E’ bello osservare come Gesù, davanti alla domanda fatta apposta “per metterlo alla prova”, non si chiude dentro questioni giuridiche strettamente legate al discorso sul matrimonio, ma apre l’orizzonte, il respiro, al progetto ancor più ampio del Creatore.

Quasi a ricordarci che tutti siamo chiamati a viverlo, in ogni situazione in cui la vita ci pone, tutti siamo chiamati a diventare uno. Certamente il matrimonio in primo luogo chiama a vivere questa unità e a manifestarla, ma è anche quanto dobbiamo realizzare tra le famiglie, nella comunità, tra i popoli. E’ l’intera umanità, fatta di uomini e donne che  “provengono tutti da una stessa origine” che è chiamata a diventare “una sola carne”, una sola famiglia.

Oggi conosciamo tutti la fatica di tante coppie nel vivere un matrimonio di comunione. Conosciamo tutte le complesse questioni giuridiche e etiche che ogni situazione di relazione tra persone porta con sé. Conosciamo tanti fallimenti e sconfitte; tante sofferenze.  

Come cristiani e come chiesa siamo chiamati a seguire l’esempio di Gesù. Di fronte alla questione spinosa del ripudio, della divisione, Gesù non emette sentenze né leggi, ma compie un annuncio, l’annuncio bello sebbene esigente che viene “dal principio”, dalla volontà di Dio.

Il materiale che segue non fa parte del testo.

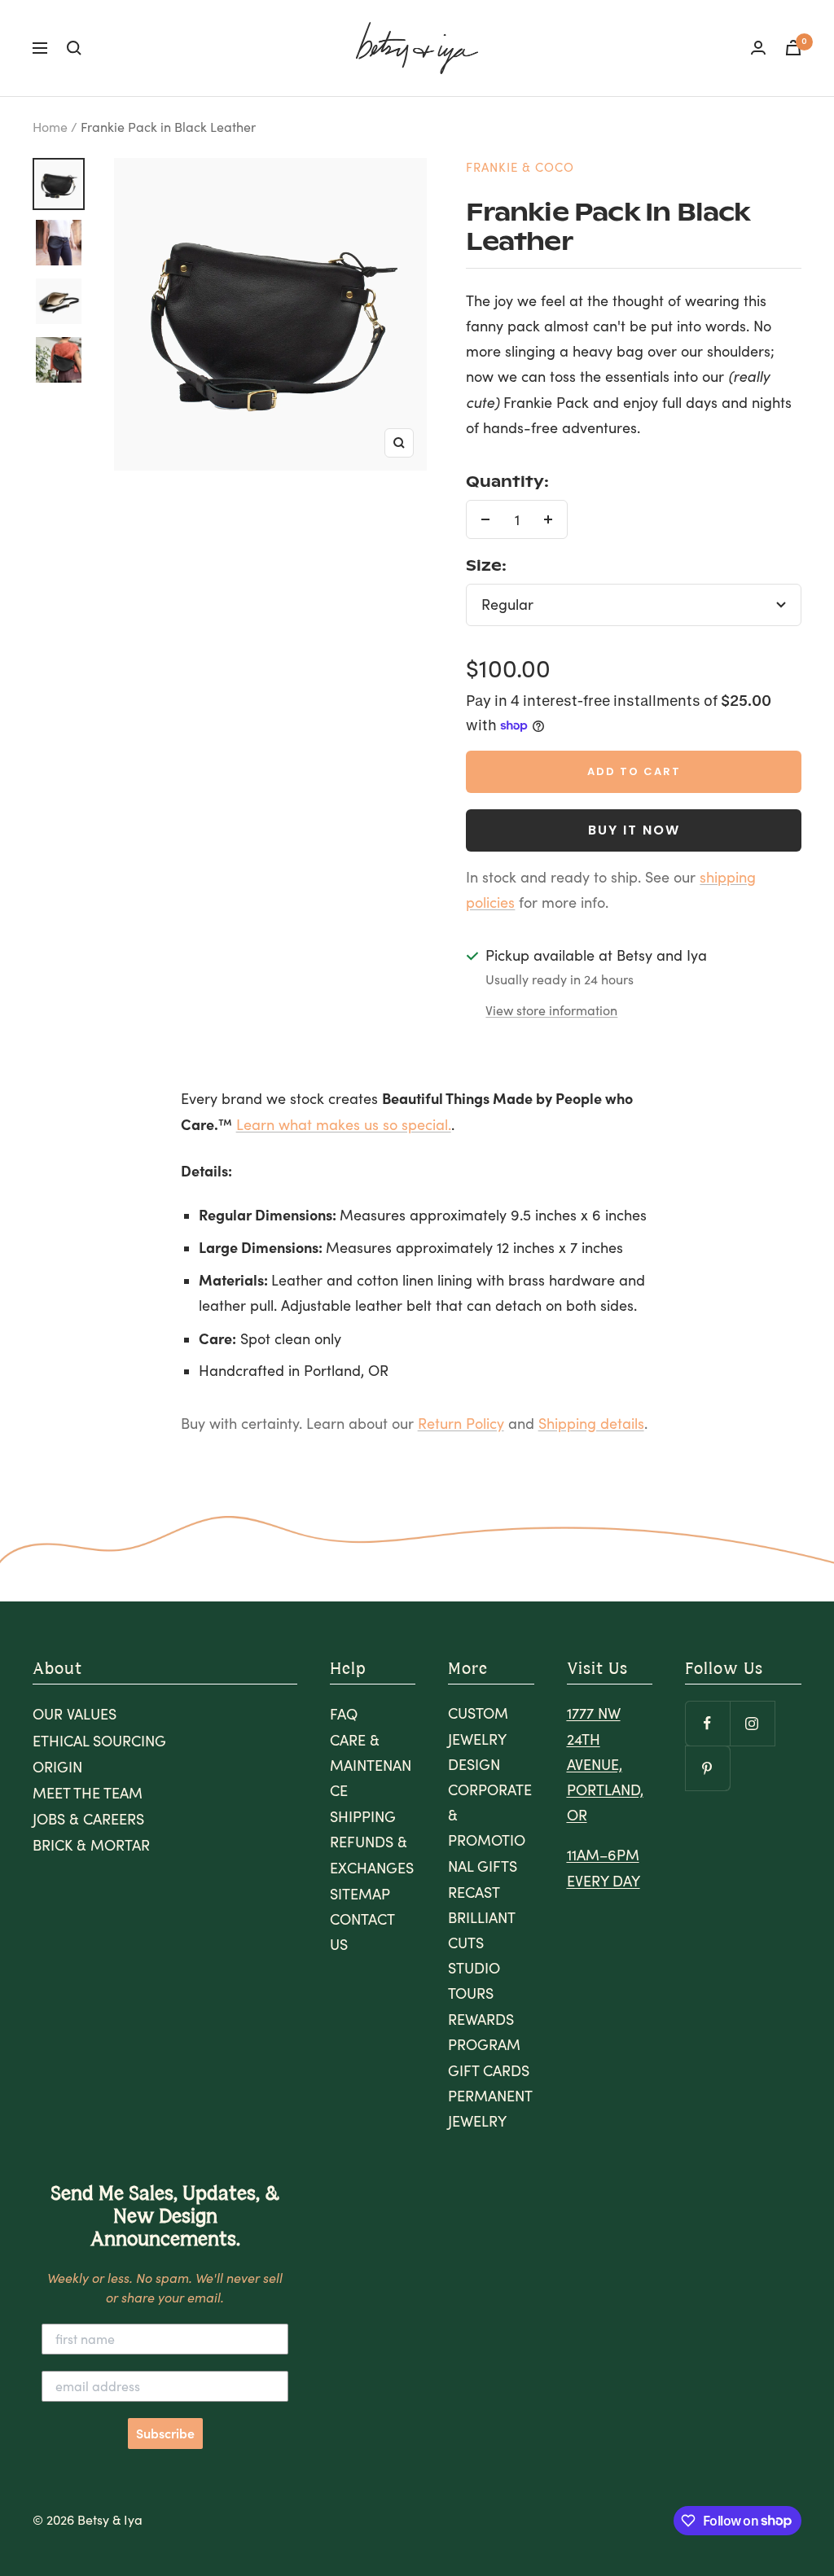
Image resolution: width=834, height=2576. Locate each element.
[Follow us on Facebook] (707, 1723)
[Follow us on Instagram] (752, 1723)
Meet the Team (88, 1793)
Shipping (363, 1816)
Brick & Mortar (91, 1845)
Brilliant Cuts (481, 1930)
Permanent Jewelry (490, 2108)
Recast (474, 1892)
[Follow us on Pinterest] (707, 1768)
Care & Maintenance (370, 1765)
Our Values (74, 1714)
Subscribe (165, 2433)
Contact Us (362, 1931)
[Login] (758, 48)
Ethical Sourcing (99, 1740)
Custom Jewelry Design (478, 1738)
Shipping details (591, 1423)
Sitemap (360, 1894)
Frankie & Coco (520, 167)
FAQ (344, 1714)
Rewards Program (484, 2031)
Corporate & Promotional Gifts (490, 1828)
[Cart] (793, 47)
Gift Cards (488, 2070)
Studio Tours (474, 1980)
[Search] (74, 48)
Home (50, 126)
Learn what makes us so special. (343, 1124)
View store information (551, 1010)
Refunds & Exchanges (372, 1854)
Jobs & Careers (88, 1819)
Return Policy (461, 1423)
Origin (57, 1766)
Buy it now (634, 830)
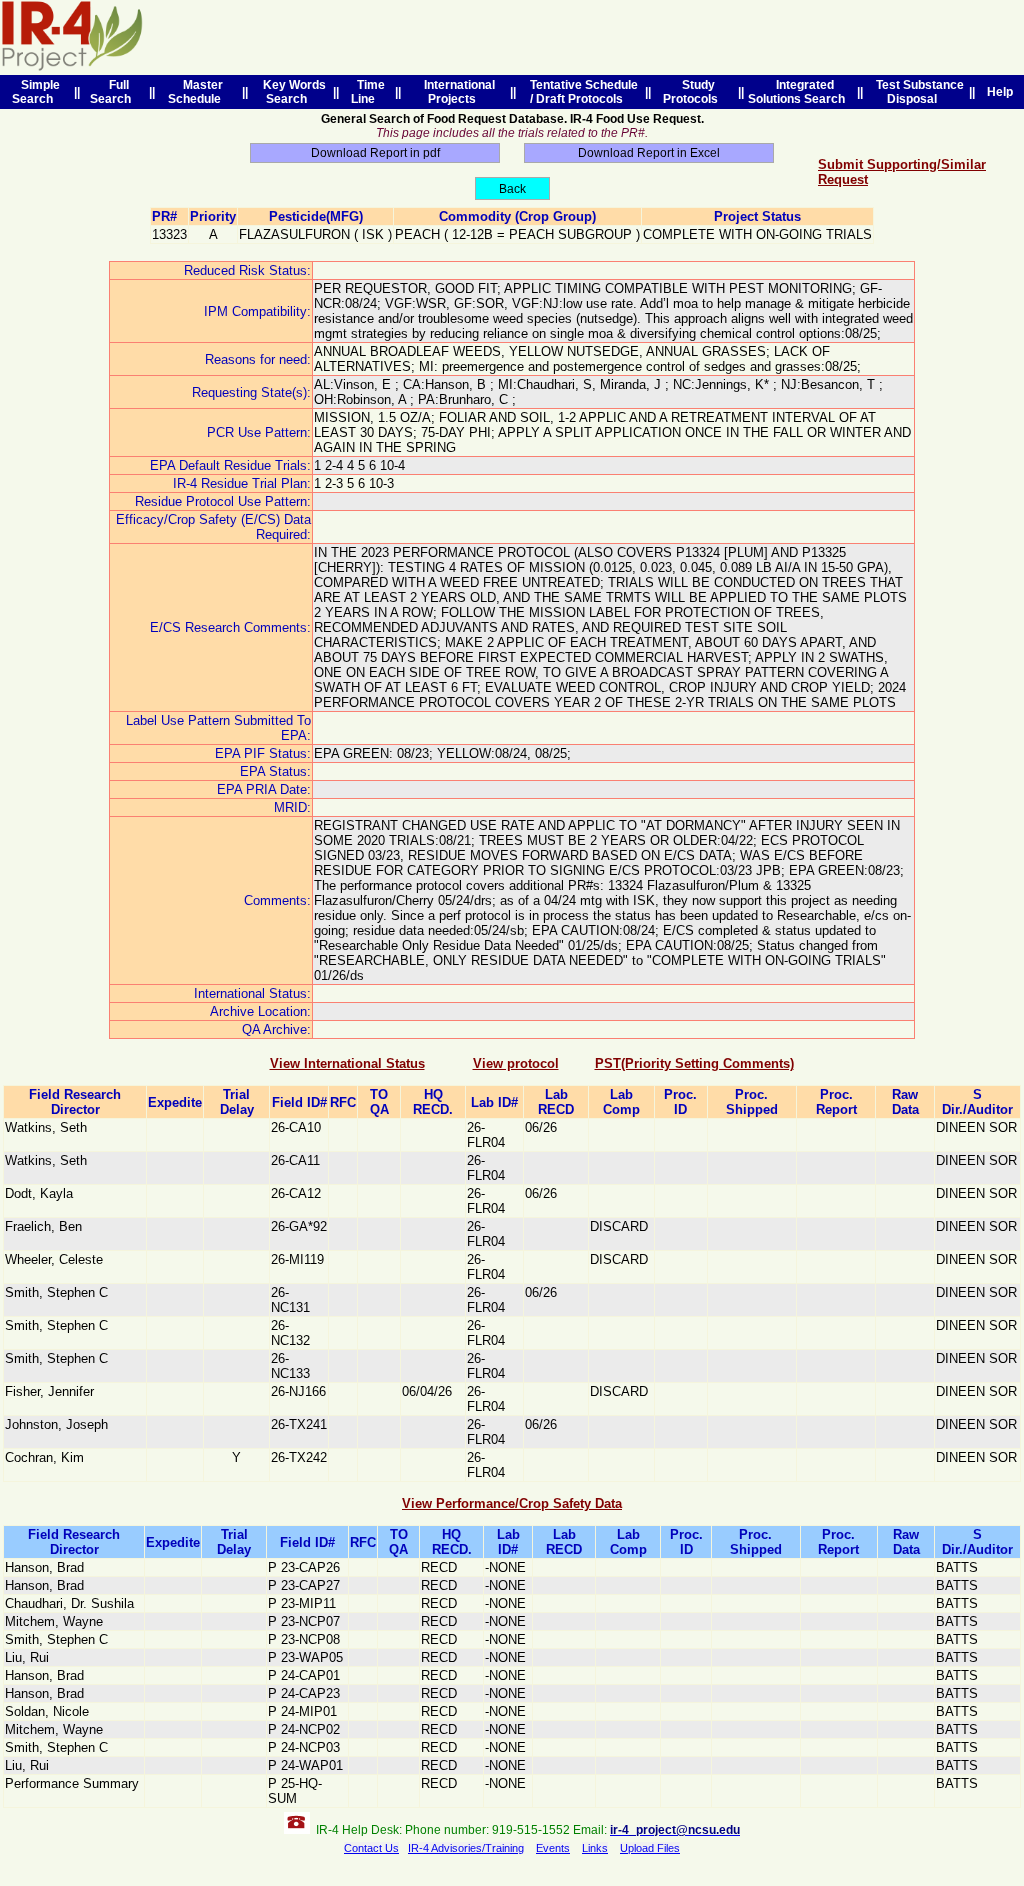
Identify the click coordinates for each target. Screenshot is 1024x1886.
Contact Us (371, 1848)
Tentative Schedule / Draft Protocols (581, 92)
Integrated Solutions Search (799, 92)
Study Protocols (693, 92)
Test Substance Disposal (917, 92)
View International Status (347, 1063)
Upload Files (650, 1848)
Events (553, 1848)
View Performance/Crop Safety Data (512, 1503)
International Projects (456, 92)
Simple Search (36, 92)
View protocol (516, 1063)
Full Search (113, 92)
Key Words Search (291, 92)
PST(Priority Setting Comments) (694, 1063)
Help (1000, 92)
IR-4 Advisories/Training (466, 1848)
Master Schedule (197, 92)
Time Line (368, 92)
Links (595, 1848)
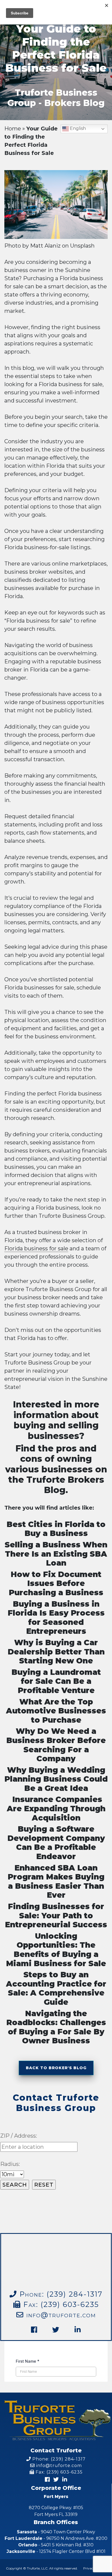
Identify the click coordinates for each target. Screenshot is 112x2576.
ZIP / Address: (18, 2135)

E’ questo annuncio che dobbiamo come chiesa saper ripetere a quanti fanno fatica e sono in situazioni di fallimento nel vivere le loro relazioni; senza giudicare, senza emarginare, ma solo offrendo misericordia e ricordando al cuore di ciascuno la sorgente e la meta, la comunione d’amore per cui siamo fatti, affinché, anche davanti agli sbagli, che tutti possiamo compiere, non si spenga la fiducia e la speranza di poter ricomporre o ricostruire relazioni nuove, sempre più vere e profonde.

Ma, oltre alle divisioni matrimoniali, conosciamo pure tante lacerazioni anche tra le famiglie, tra gruppi e persone di cultura, di religione, di provenienza diverse e anche all’interno della stessa chiesa. Sappiamo quanto, la sottile tentazione della divisione, del ripudio dell’altro, corre nascosta in mezzo e dentro tutti noi. Il cuore allora si fa duro, si sclerotizza, diventa incapace di ricordare che è l’amore la chiave di tutto, che è la comunione la sorgente e la meta. 
Occorre tornare al principio e al cuore. Tornare bambini perché “a chi è come loro appartiene il regno di Dio”. Curioso questo finale tra Gesù e i bambini. E’ un’indicazione preziosa. Solo tornando a un cuore di bambino, ciò pronto a fidarsi totalmente dell’altro, di Dio, del fratello, della sorella che abbiamo accanto, possiamo ritrovare la capacità di essere costruttori di unità e di comunione ovunque.